ENTRIES SUPPLIED:

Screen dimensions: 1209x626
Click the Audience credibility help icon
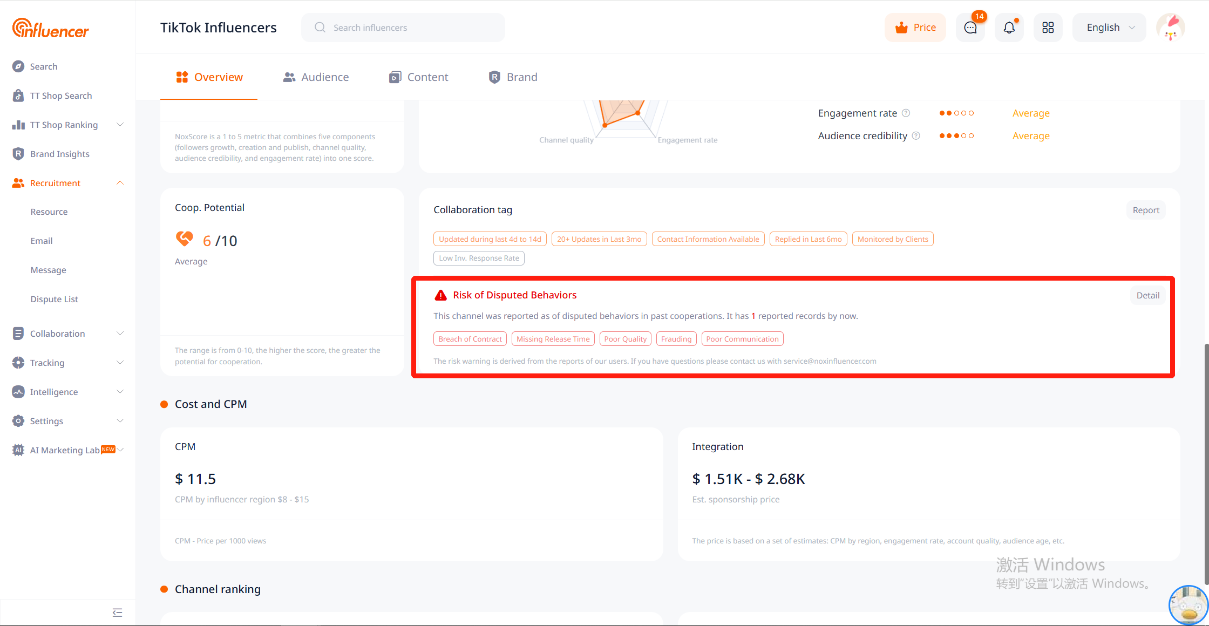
---
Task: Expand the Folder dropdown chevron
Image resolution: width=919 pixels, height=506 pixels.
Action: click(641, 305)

WHAT YOU HAVE TO DO: Restate word for word the lines of the data above, starting at the line containing "Screen dimensions: 1209x626" and ending at the line containing "Click the Audience credibility help icon", both included, and nothing more.

WRITTEN REPLY:
Screen dimensions: 1209x626
Click the Audience credibility help icon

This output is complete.